• Provided passage:
One of the unintended consequences of the church growth movement was the narrowing of an understanding of how Christianity contributes to the common good by reducing what Christians contribute to the local church. While the church remains vital for the moral formation of society, there are other aspects of human flourishing that require the development of other institutions as Andy Crouch recently explained at Christianity Today.
This reduction has been adopted in some platforms that currently promote church planting. This church planting emphasis, in some cases, has led to an atrophied historical understanding of the Christian tradition’s emphasis on seeking the peace of the city through multiple institutions like schools, hospitals, professional societies, etc. While many churches are being planted in America’s most “strategic” cities, there seems to be little interest in coupling church planting with the creating of Christian schools to provide alternative education opportunities for children trapped in substandard public schools.

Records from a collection
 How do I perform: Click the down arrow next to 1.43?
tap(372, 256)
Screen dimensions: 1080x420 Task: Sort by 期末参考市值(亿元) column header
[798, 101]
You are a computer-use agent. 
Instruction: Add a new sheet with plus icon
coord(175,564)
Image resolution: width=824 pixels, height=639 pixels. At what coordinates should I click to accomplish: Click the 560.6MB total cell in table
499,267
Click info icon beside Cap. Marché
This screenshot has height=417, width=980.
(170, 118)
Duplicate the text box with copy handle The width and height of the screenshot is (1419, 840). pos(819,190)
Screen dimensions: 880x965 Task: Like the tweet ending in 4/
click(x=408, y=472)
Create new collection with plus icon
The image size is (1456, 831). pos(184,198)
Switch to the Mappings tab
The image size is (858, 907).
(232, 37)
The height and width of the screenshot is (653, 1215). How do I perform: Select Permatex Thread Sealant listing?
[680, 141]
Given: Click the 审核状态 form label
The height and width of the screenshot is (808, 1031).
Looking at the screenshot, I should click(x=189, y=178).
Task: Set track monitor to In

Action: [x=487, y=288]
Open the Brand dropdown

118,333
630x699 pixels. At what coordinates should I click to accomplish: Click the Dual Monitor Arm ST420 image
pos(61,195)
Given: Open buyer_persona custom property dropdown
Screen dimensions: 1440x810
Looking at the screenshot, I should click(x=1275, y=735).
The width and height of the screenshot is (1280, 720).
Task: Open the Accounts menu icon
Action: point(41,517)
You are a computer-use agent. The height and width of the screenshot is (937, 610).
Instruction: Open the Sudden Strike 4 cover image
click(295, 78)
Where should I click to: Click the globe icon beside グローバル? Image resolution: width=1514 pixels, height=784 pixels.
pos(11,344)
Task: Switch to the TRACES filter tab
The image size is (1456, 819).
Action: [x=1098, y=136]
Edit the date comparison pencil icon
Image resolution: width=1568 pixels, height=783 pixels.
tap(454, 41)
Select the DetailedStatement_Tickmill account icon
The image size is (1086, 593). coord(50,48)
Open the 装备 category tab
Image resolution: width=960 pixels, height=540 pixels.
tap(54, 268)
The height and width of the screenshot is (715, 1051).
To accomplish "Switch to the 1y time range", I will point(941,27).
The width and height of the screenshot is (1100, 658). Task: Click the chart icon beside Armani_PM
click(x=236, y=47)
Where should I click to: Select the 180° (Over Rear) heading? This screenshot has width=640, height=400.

• Task: Please restate the passage on church planting and the common good, from the part that opens with the words containing "This reduction has" and closes with "substandard public schools.", and substitute "new church development" for each "church planting".

• Answer to this exercise:
This reduction has been adopted in some platforms that currently promote new church development. This new church development emphasis, in some cases, has led to an atrophied historical understanding of the Christian tradition’s emphasis on seeking the peace of the city through multiple institutions like schools, hospitals, professional societies, etc. While many churches are being planted in America’s most “strategic” cities, there seems to be little interest in coupling new church development with the creating of Christian schools to provide alternative education opportunities for children trapped in substandard public schools.